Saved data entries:
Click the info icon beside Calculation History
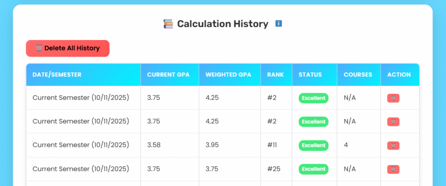Screen dimensions: 446x186 pos(279,24)
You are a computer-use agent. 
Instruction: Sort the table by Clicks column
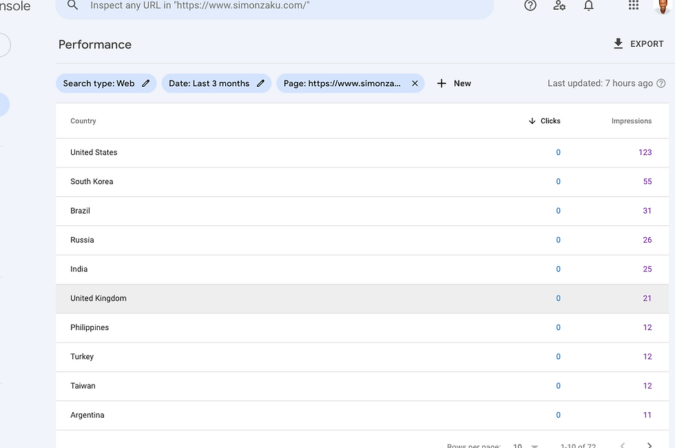tap(545, 121)
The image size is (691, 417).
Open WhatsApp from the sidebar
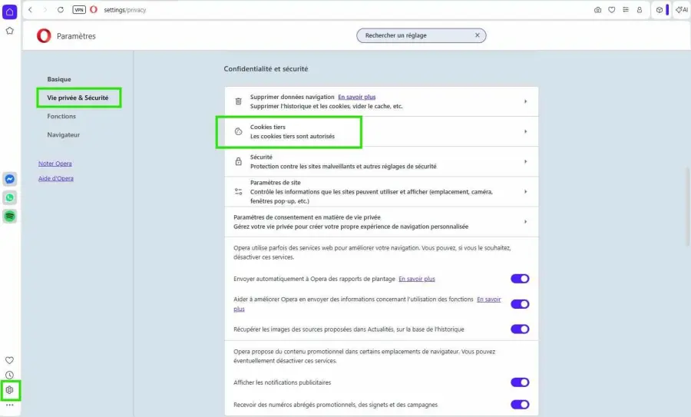pyautogui.click(x=10, y=197)
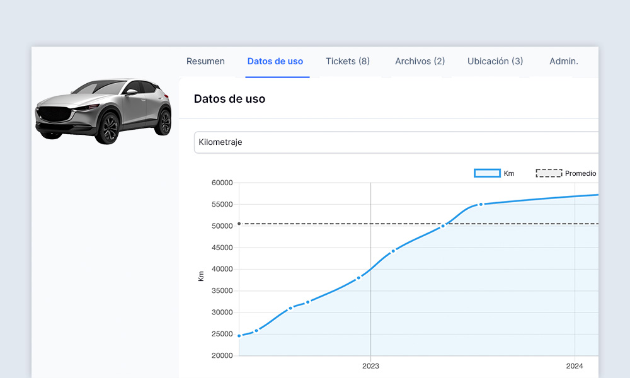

▶ **Task prompt**
Write out every entry exactly. Pictures do not belong in the copy.

▶ **Solution for this task**
Click the info icon beside Calculation History
Screen dimensions: 446x186 pos(279,24)
You are a computer-use agent. 
Instruction: Sort the table by Clicks column
tap(545, 121)
The image size is (691, 417).
Open WhatsApp from the sidebar
pyautogui.click(x=10, y=197)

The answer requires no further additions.